# Work instructions
State, as a number alone, how many lines of the data contain the string "header".

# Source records
* * * * * * *
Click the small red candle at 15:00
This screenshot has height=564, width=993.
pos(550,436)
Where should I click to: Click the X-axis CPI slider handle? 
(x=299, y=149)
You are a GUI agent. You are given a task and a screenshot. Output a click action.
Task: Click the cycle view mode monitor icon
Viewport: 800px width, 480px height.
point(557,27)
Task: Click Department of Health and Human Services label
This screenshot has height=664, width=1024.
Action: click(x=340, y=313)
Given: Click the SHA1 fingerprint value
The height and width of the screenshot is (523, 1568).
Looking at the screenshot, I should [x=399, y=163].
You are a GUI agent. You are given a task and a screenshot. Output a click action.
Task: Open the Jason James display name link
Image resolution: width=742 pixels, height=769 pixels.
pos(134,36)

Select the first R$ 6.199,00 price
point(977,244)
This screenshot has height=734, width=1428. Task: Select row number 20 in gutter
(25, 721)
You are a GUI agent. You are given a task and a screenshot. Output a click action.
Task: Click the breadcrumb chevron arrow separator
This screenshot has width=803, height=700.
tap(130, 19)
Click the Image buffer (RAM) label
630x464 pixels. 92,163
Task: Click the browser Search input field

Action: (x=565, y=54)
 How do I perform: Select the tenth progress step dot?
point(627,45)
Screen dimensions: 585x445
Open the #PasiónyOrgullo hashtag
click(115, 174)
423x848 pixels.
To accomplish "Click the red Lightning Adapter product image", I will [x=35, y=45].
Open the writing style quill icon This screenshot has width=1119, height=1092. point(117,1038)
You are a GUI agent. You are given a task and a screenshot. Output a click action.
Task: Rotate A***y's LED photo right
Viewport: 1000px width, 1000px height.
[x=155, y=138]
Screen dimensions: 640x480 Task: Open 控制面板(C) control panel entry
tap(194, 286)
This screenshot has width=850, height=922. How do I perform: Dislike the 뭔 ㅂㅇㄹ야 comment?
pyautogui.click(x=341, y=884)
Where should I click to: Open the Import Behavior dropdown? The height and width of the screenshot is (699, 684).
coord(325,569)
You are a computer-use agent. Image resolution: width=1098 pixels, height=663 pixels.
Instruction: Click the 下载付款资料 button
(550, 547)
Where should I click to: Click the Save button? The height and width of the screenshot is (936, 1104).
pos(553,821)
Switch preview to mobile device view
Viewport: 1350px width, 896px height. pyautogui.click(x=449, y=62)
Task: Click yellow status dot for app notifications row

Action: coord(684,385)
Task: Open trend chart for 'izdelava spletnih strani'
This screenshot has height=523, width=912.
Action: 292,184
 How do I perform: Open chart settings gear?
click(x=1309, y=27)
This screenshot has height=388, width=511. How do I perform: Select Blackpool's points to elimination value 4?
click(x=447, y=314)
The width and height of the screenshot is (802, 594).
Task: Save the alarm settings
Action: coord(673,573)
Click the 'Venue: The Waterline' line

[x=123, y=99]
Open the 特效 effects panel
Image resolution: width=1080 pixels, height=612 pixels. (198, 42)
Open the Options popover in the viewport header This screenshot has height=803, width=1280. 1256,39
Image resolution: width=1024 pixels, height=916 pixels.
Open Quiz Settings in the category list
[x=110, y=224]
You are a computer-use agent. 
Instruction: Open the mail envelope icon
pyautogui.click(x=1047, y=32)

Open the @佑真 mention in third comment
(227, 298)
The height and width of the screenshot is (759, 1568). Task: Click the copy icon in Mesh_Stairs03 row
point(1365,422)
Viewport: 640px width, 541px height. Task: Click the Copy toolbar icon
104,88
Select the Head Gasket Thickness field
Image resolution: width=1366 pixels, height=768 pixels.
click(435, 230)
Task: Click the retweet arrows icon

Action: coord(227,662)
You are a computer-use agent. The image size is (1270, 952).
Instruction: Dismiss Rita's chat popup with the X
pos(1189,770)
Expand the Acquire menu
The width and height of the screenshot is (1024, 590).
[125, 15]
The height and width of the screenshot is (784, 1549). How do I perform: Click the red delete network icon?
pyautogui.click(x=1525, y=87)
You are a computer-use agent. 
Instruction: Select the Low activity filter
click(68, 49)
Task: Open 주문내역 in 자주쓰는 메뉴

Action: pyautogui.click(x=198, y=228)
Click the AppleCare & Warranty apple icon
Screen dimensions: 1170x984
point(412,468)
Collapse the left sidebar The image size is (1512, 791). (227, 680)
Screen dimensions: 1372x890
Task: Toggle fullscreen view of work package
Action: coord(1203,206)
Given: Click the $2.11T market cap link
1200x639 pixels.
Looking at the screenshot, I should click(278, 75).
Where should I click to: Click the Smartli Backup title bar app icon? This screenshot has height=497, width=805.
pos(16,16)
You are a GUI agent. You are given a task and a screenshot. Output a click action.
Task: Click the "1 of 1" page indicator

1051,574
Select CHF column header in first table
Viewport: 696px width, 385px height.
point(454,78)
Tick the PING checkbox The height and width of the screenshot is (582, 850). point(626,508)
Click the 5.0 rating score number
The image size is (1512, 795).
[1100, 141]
* * * * * * *
# The completed task
2